- Task details
Copy out word for word the lines of the listing below, from the line containing "You are a GUI" through the last line of the listing, both included. Leave out the pictures.
BEGIN Records
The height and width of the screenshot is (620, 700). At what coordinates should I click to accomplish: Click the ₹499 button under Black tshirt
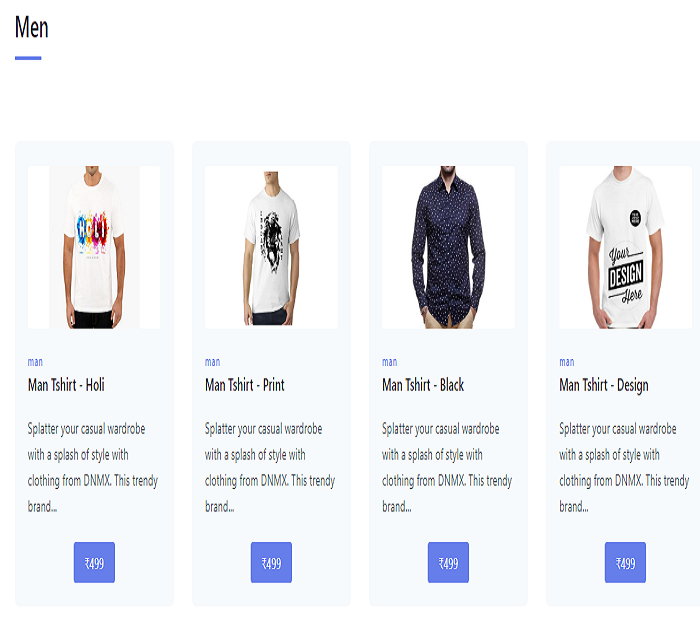click(448, 562)
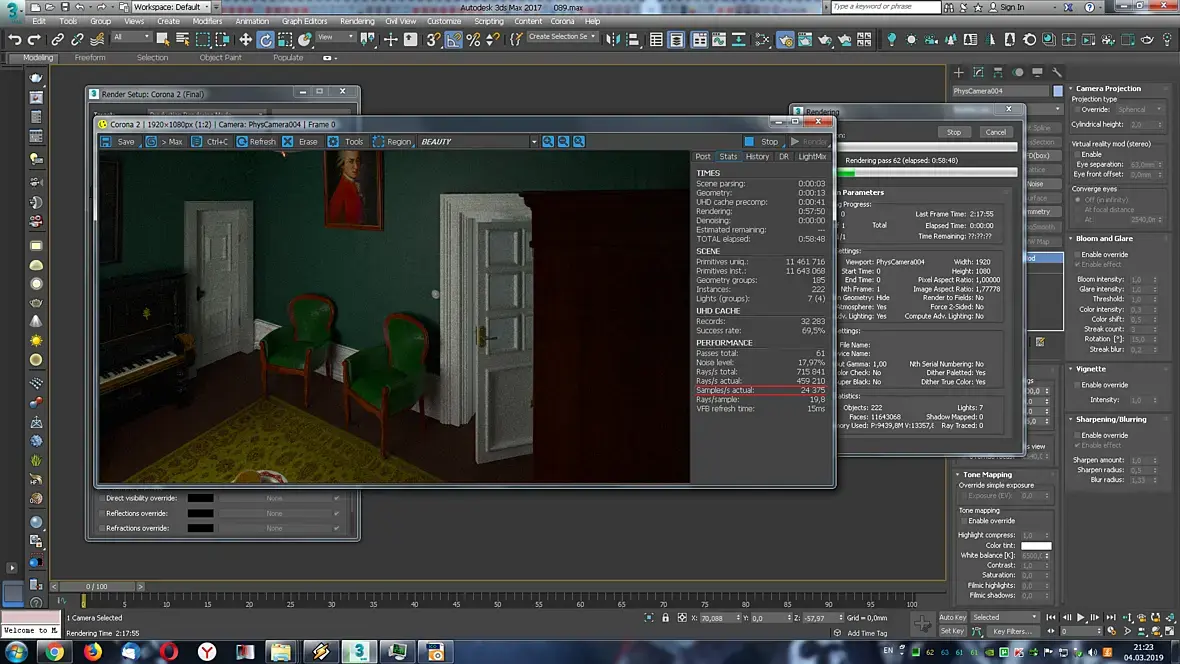
Task: Click the Select and Move tool
Action: coord(245,40)
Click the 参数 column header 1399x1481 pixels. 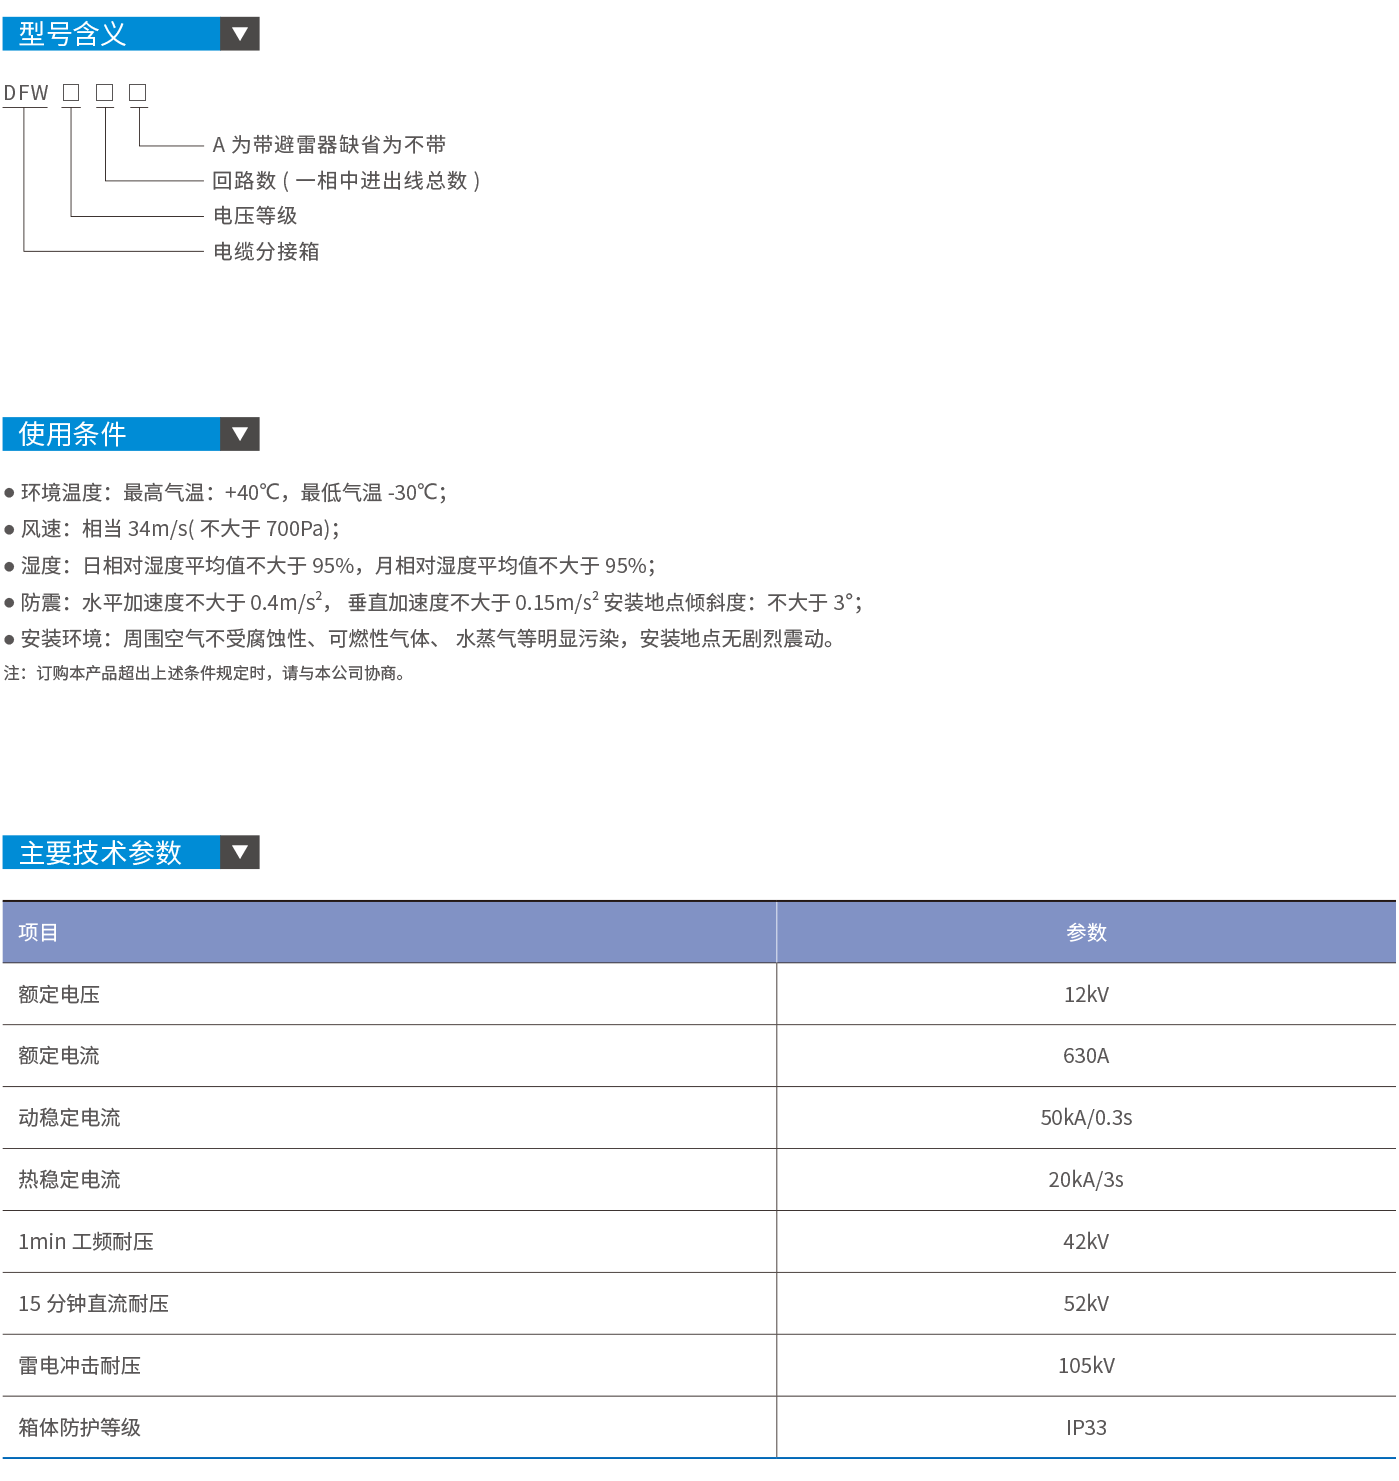tap(1086, 933)
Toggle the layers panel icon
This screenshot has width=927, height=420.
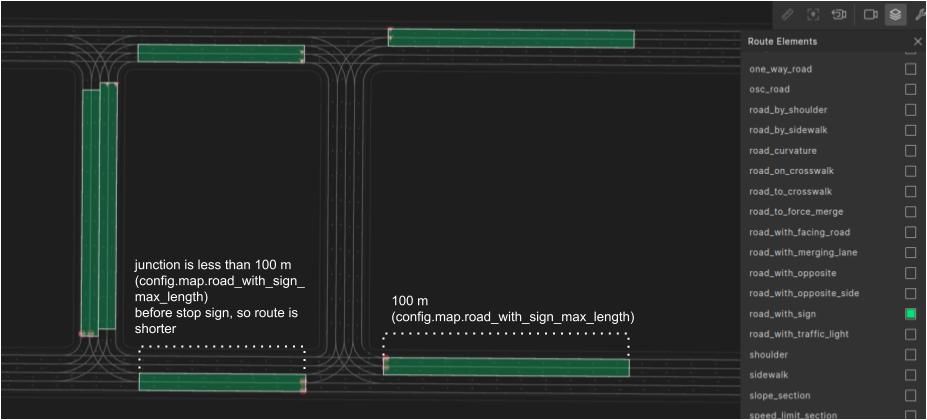click(895, 15)
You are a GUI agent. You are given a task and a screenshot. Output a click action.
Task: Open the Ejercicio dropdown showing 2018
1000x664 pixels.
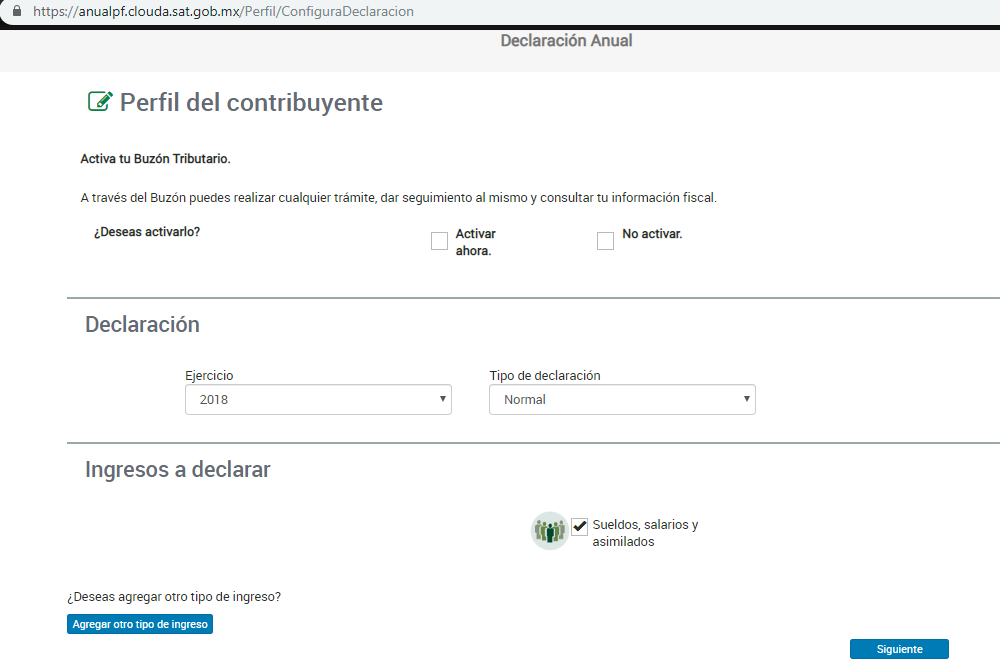(317, 399)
END Records
- Output of the exercise
You are a GUI agent. You are given a task and a screenshot. Output a click action.
Task: Open the Ejercicio dropdown showing 2018
1000x664 pixels.
(317, 399)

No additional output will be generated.